→ **Entries supplied**:

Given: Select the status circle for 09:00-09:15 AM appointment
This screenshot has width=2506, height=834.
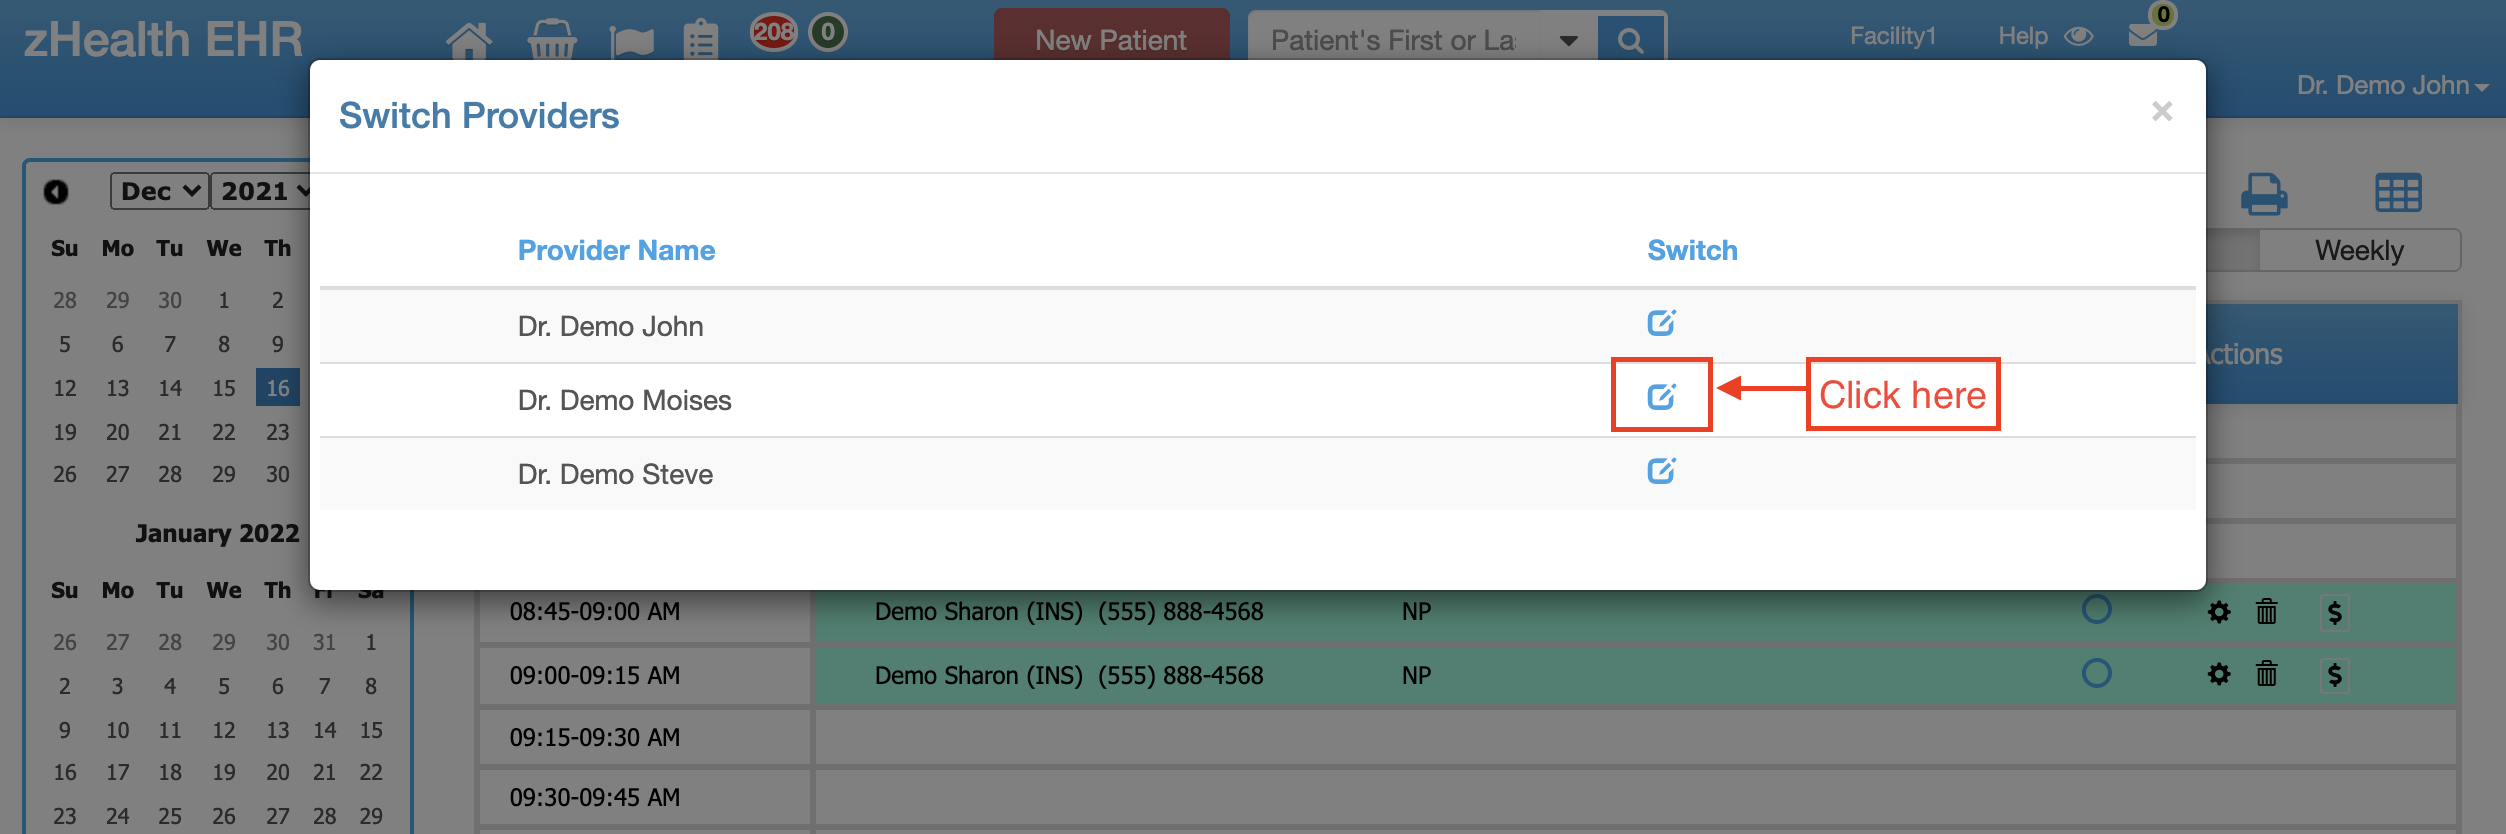Looking at the screenshot, I should (x=2096, y=673).
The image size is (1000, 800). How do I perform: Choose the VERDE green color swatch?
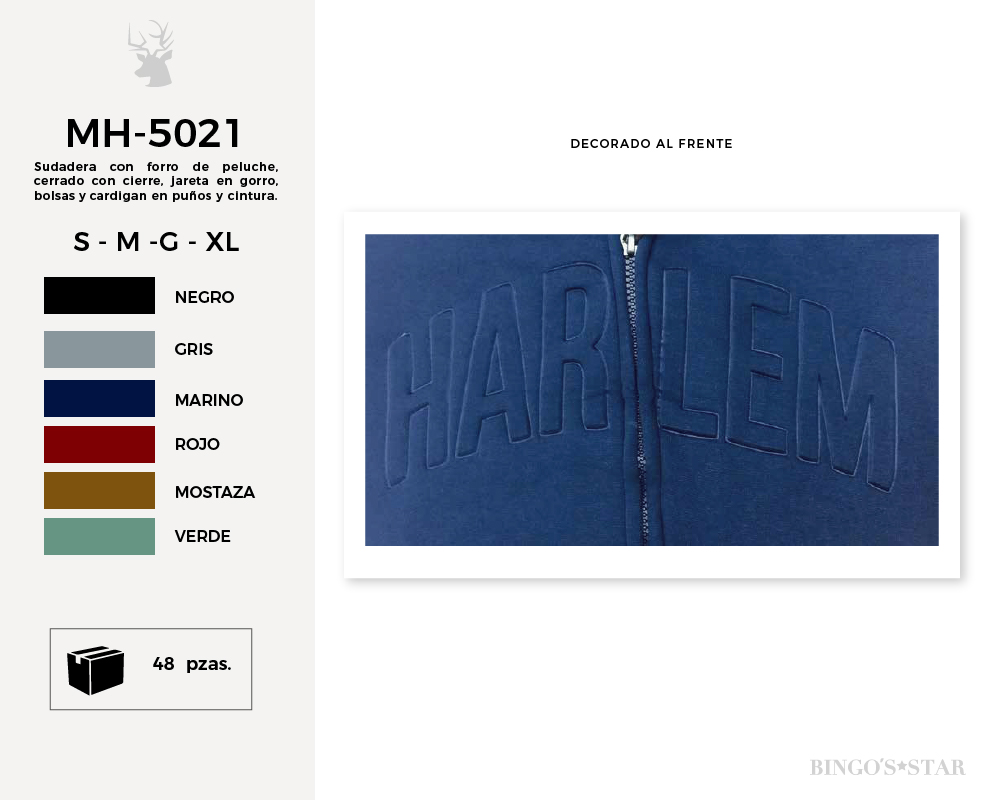99,537
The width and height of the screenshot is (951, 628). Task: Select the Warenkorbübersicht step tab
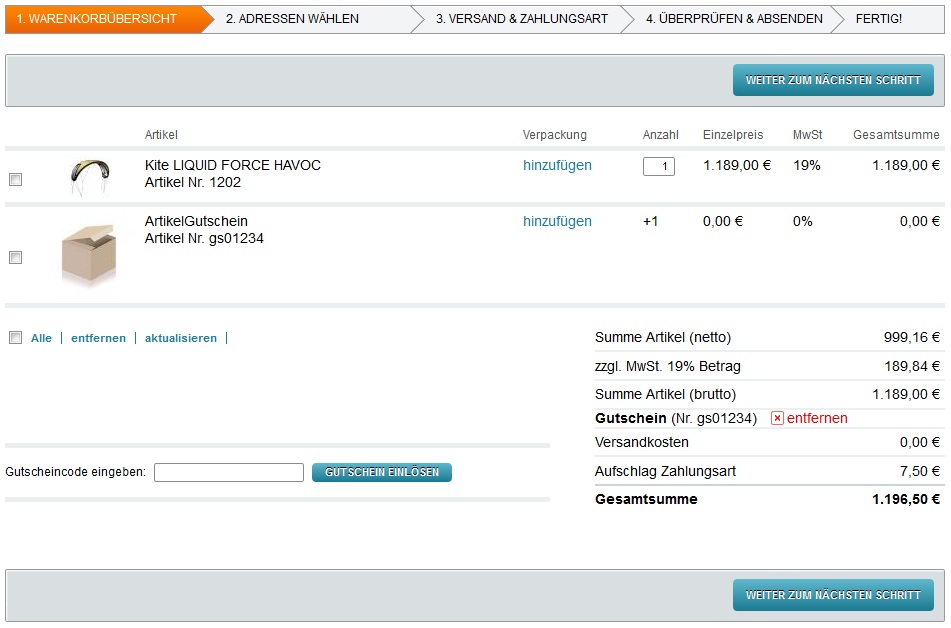point(97,19)
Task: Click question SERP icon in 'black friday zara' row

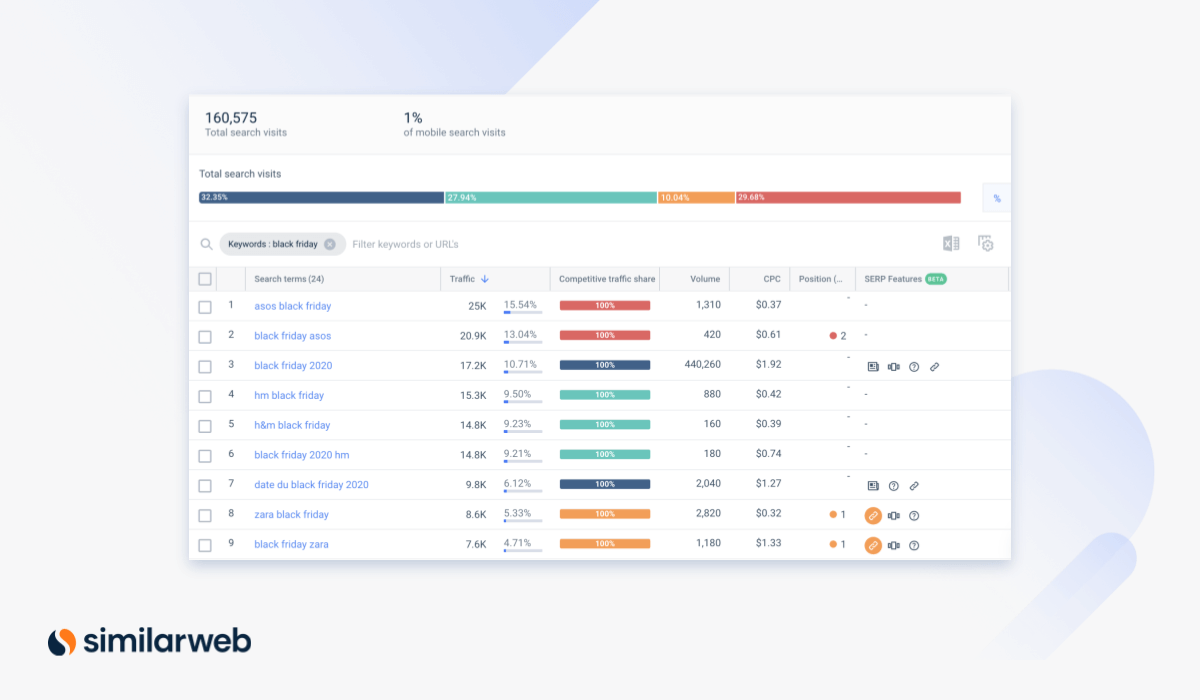Action: [x=914, y=546]
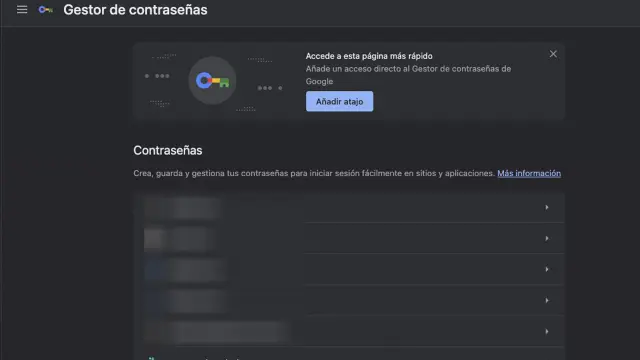Select the first blurred password entry name
The height and width of the screenshot is (360, 640).
197,208
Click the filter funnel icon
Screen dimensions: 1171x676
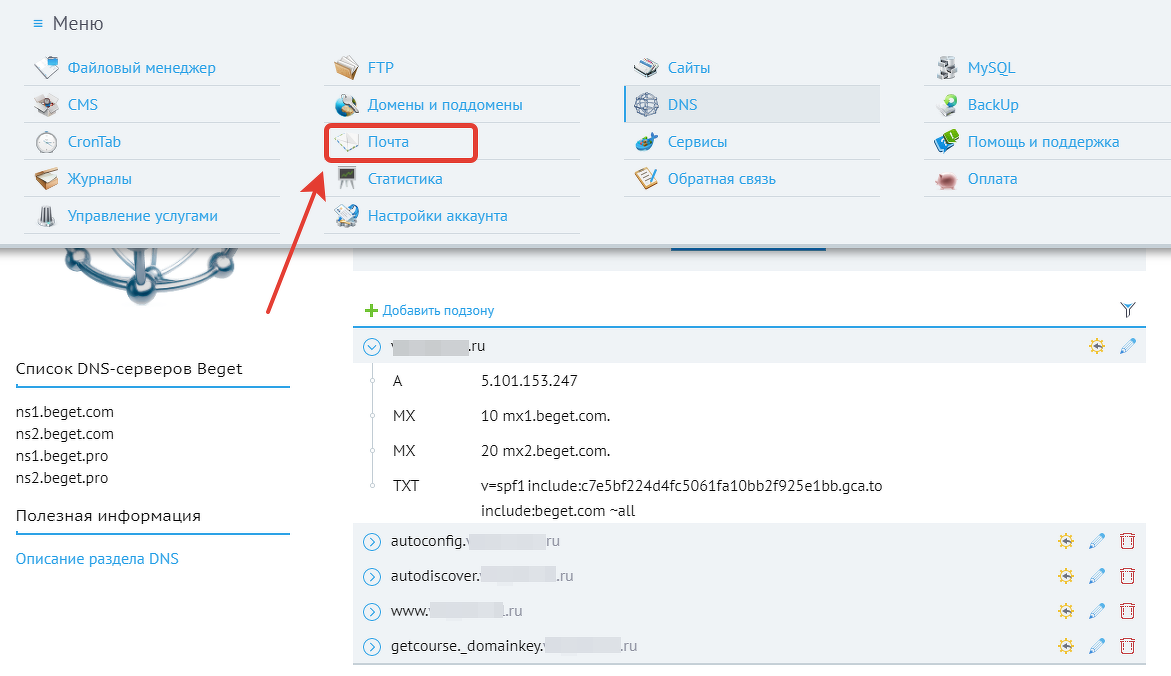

→ **Action item**: Word for word, restate the lines from the one containing "This screenshot has width=2506, height=834." through the end of the listing, and nothing more. Skip the pictures.

→ **Result of this exercise**:
This screenshot has width=2506, height=834.
Looking at the screenshot, I should (x=2096, y=673).
The image size is (1000, 800). How do I perform: Choose the VERDE green color swatch?
99,537
The width and height of the screenshot is (951, 628). Task: Select the Warenkorbübersicht step tab
point(97,19)
Task: Click question SERP icon in 'black friday zara' row

Action: [x=914, y=546]
Select the first blurred password entry name
The height and width of the screenshot is (360, 640).
197,208
Click the filter funnel icon
Screen dimensions: 1171x676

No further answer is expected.